There is a report out suggesting that religion makes people happy because of the social component. The common assumption was that religion made people happier because the notion of G-d played an important role in life. However,
“We show that [life satisfaction] is almost entirely about the social aspect of religion, rather than the theological or spiritual aspect of religion,” Lim told LiveScience. “We found that people are more satisfied with their lives when they go to church, because they build a social network within their congregation.”
In considering this a bit, I find the concept to be quite accurate. The social aspect of religion is less threatening that the spiritual and theological. A relationship with G-d can tend to have many ups and downs. However, having a set routine in which we come together in prayer and common cause can create a lifelong steadiness which would increase one’s satisfaction in life. Furthermore, in reflecting on life, most of the people I am friends with are those with whom I pray. Part of that has to do with the hustle and bustle of the week cutting into social networking.
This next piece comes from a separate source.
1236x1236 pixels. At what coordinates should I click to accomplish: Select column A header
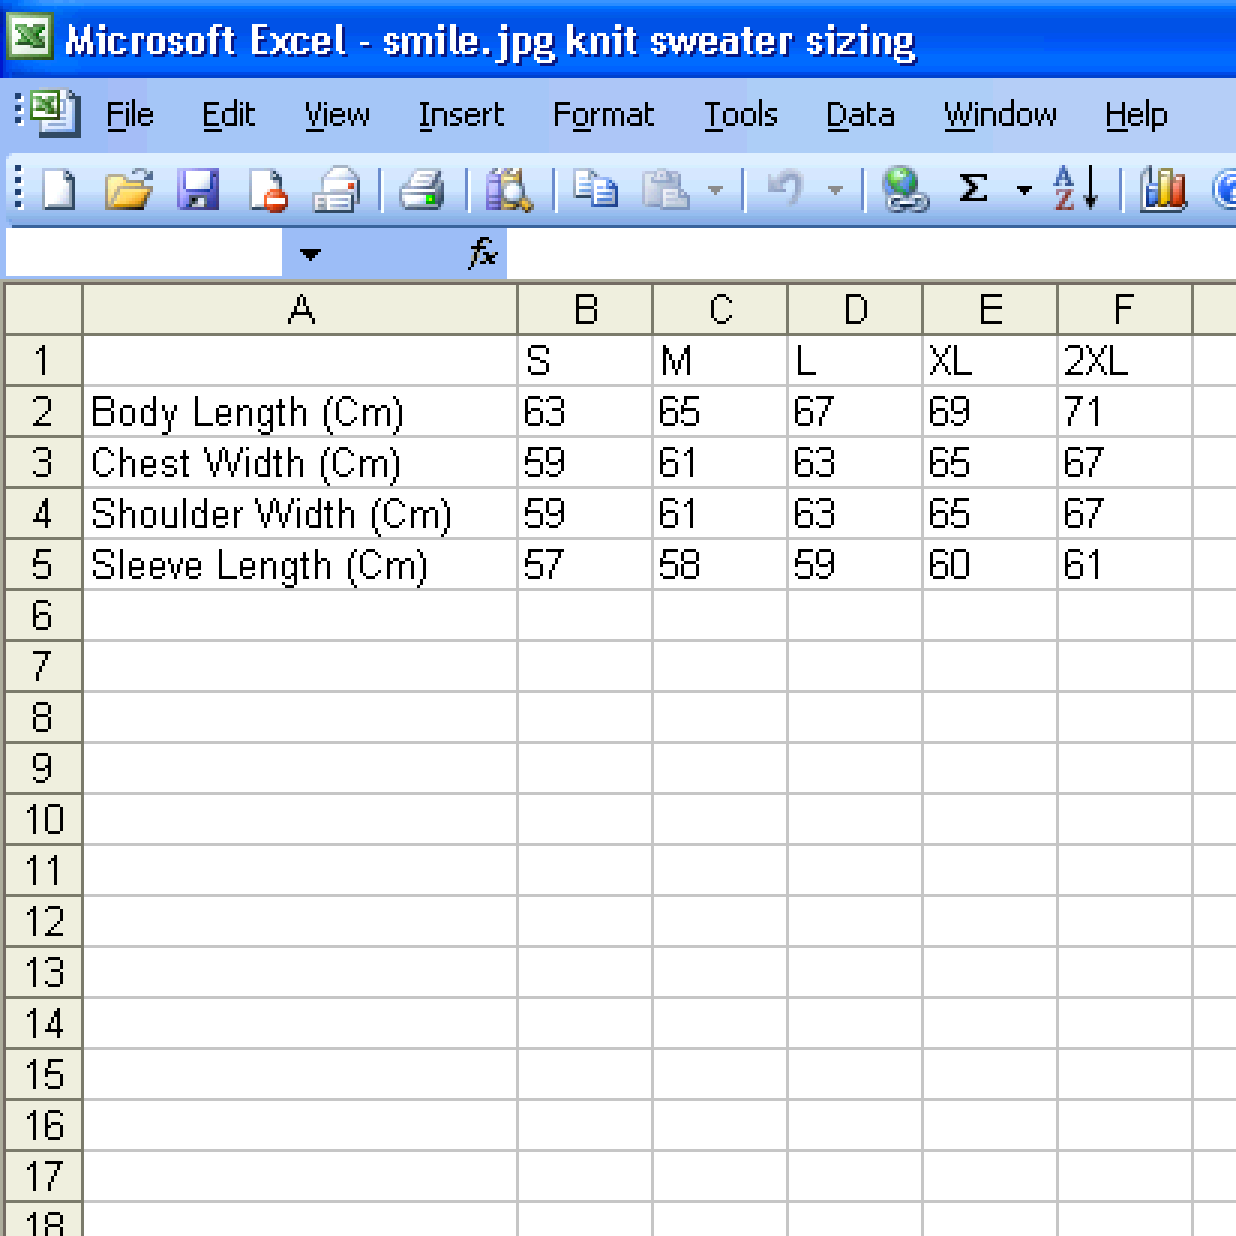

Thus, when the weekend arrives, we then choose are place of socializing, which for many is the faith institution. The happiness that comes from the synagogue or church probably relates to the less stressed out nature of attending services on non-work days.
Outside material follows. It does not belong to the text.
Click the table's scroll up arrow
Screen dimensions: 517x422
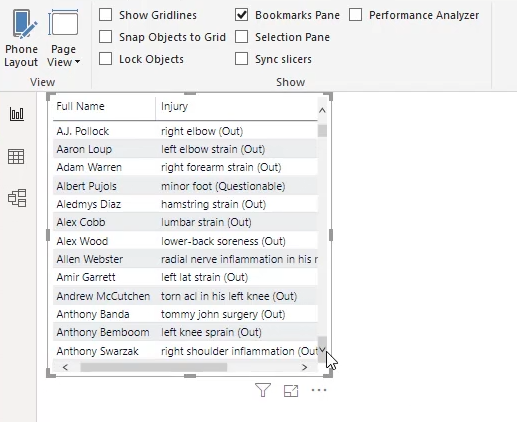pos(322,110)
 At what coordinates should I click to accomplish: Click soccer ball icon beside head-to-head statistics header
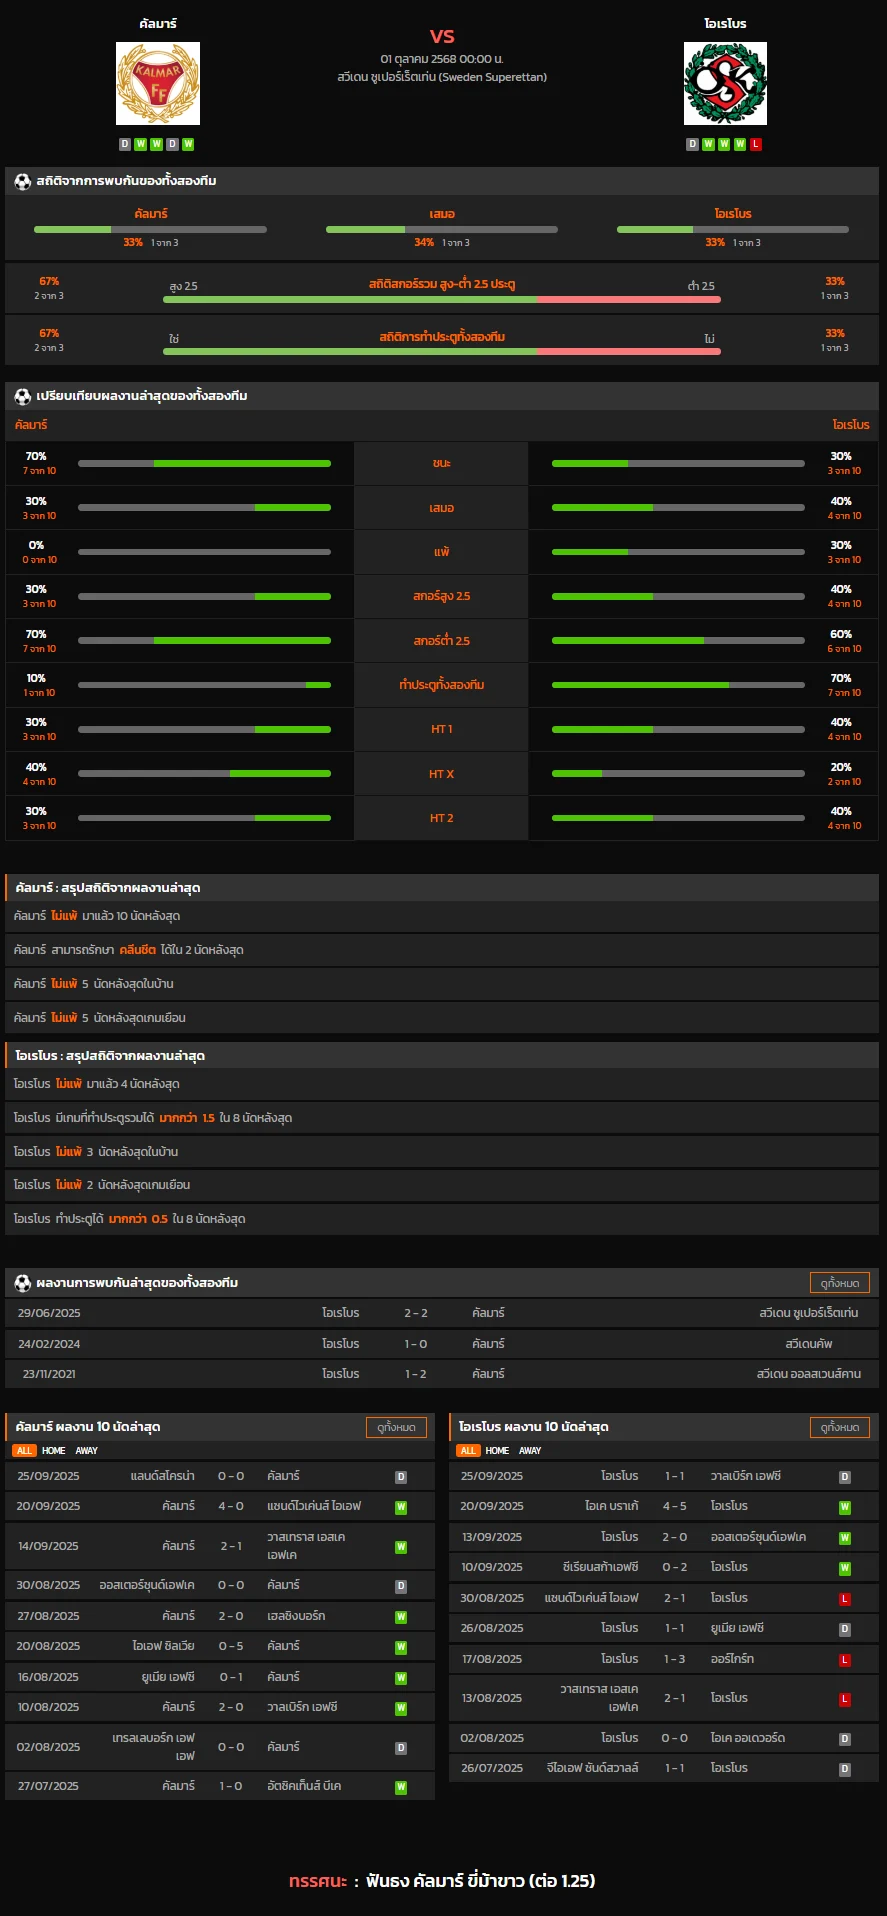(x=22, y=181)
Yet at the same time, as the researchers also theorize, any social group in which there is common cause such as charity tend towards being more cohesive as well:
Theoretically, Lim said, belonging to a secular friend group that engages in meaningful activities and shares a social identity might also boost life satisfaction. The researchers plan to carry out a third round of surveys with the same group of participants in 2011 in which they hope to gather data on secular friendship groups.